当没有主日志的参与时，只有存在回滚日志，且日志的头部不是零，且相应的数据库文件没有RESERVED锁时，回滚日志才是活跃的。当回滚日志中包含了主日志的名字时，只有存在主日志，且对应的数据库文件没有RESERVED锁时回滚日志才是活跃的。理解什么时候回滚日志时活跃的是非常重要的，所以下面的条目重复了上面的规则：
If no master journal is involved, then a journal is hot if it exists and has a non-zero header and its corresponding database file does not have a RESERVED lock. If a master journal is named in the file journal, then the file journal is hot if its master journal exists and there is no RESERVED lock on the corresponding database file. It is important to understand when a journal is hot so the preceding rules will be repeated in bullets:

如果一个日志时活跃的，那么...
A journal is hot if...
- 日志文件存在，
  It exists, and
- 并且文件的大小超过512字节，
  Its size is greater than 512 bytes, and
- 并且日志头部时非零且格式完整的，
  The journal header is non-zero and well-formed, and
- 并且存在主日志或者主日志文件名是一个空字符串，
  Its master journal exists or the master journal name is an empty string, and
- 并且相应的数据库文件上没有RESERVED锁。
  There is no RESERVED lock on the corresponding database file.

4.1 处理活跃日志
4.1 Dealing with hot journals

在读取数据库文件之前，SQLite总要检查一下看看数据库文件是否有相应的活跃日志。如果存在一个活跃日志，那么久需要在读取文件之前进行回滚。通过这种方法，我们可以确保在读取前数据库状态时一致的。
Before reading from a database file, SQLite always checks to see if that database file has a hot journal. If the file does have a hot journal, then the journal is rolled back before the file is read. In this way, we ensure that the database file is in a consistent state before it is read.

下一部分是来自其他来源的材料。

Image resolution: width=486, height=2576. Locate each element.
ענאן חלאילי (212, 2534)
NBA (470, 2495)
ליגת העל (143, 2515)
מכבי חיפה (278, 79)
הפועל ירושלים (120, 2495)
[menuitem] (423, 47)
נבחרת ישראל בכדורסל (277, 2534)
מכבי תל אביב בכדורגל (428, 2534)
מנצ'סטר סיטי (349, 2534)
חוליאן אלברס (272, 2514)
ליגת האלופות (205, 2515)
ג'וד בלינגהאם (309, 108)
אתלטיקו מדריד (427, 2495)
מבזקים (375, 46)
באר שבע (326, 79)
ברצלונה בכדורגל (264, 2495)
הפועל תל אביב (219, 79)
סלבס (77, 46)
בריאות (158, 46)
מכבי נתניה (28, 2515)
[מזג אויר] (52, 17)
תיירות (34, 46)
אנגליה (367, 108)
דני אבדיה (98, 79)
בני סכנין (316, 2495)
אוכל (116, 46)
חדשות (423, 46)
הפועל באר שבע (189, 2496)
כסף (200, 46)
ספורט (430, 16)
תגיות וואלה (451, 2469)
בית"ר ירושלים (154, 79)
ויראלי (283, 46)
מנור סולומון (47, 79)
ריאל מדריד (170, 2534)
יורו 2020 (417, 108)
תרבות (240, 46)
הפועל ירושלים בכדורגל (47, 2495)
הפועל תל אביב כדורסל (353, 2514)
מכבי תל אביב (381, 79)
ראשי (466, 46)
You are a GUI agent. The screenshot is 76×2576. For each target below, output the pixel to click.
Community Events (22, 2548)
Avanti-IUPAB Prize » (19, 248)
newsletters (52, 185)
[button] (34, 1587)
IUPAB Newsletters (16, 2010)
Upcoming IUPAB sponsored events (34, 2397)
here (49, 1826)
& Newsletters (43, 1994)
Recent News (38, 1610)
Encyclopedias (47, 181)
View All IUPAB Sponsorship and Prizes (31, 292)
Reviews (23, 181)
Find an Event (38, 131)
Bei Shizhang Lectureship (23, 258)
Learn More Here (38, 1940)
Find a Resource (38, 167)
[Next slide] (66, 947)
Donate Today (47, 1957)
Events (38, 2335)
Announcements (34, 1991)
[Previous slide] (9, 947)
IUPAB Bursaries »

当一个进程想要读取数据库文件时，需要按照下列的步奏：
When a process wants to read from a database file, it followed the following sequence of steps:

打开一个数据库文件，并获取一个SHARED锁。如果无法获取SHARED锁，那么立即失败并返回SQLITE_BUSY。
Open the database file and obtain a SHARED lock. If the SHARED lock cannot be obtained, fail immediately and return SQLITE_BUSY.
检查看数据库文件是否有一个活跃日志。如果没有活跃日志，那么就立即返回。如果有一个活跃日志，那么必须按照这个算法中的后续步奏来回滚日志。
Check to see if the database file has a hot journal. If the file does not have a hot journal, we are done. Return immediately. If there is a hot journal, that journal must be rolled back by the subsequent steps of this algorithm.
在数据库文件上获取一个PENDING锁然后时EXCLUSIVE锁（注意：不需要获取RESERVED锁，因为这会使其它进程以为日志不是活跃的了）。如果我们获取锁失败，那么意味着其它进程已经开始执行回滚操作了。这种情况下，释放所有锁并关闭数据库文件，然后返回SQLITE_BUSY。
Acquire a PENDING lock then an EXCLUSIVE lock on the database file. (Note: Do not acquire a RESERVED lock because that would make other processes think the journal was no longer hot.) If we fail to acquire these locks it means another process is already trying to do the rollback. In that case, drop all locks, close the database, and return SQLITE_BUSY.
读取日志文件，回滚改动。
Read the journal file and roll back the changes.
等待回滚内容写入到持久化存储器中。这保证了当遇到断电或者系统崩溃时数据库的完整性。
Wait for the rolled back changes to be written onto persistent storage. This protects the integrity of the database in case another power failure or crash occurs.
删除日志文件（如果设置了PRAGMA journal_mode=TRUNCATE则将日志截短到零字节，如果设置了PRAGMA journal_mode=PERSIST则将日志头部写入零）。
Delete the journal file (or truncate the journal to zero bytes in length if PRAGMA journal_mode=TRUNCATE is set, or zero the journal header if PRAGMA journal_mode=PERSIST is set).
删除主日志文件，这一步时可选的，之所以执行这一步，是为了防止无效的主日志文件使磁盘驱动器显得杂乱无章。更多内容参见下面的讨论。
Delete the master journal file if it is safe to do so. This step is optional. It is here only to prevent stale master journals from cluttering up the disk drive. See the discussion below for details.
释放EXCLUSIVE和PENDING锁，但是继续持有SHARED锁。
Drop the EXCLUSIVE and PENDING locks but retain the SHARED lock.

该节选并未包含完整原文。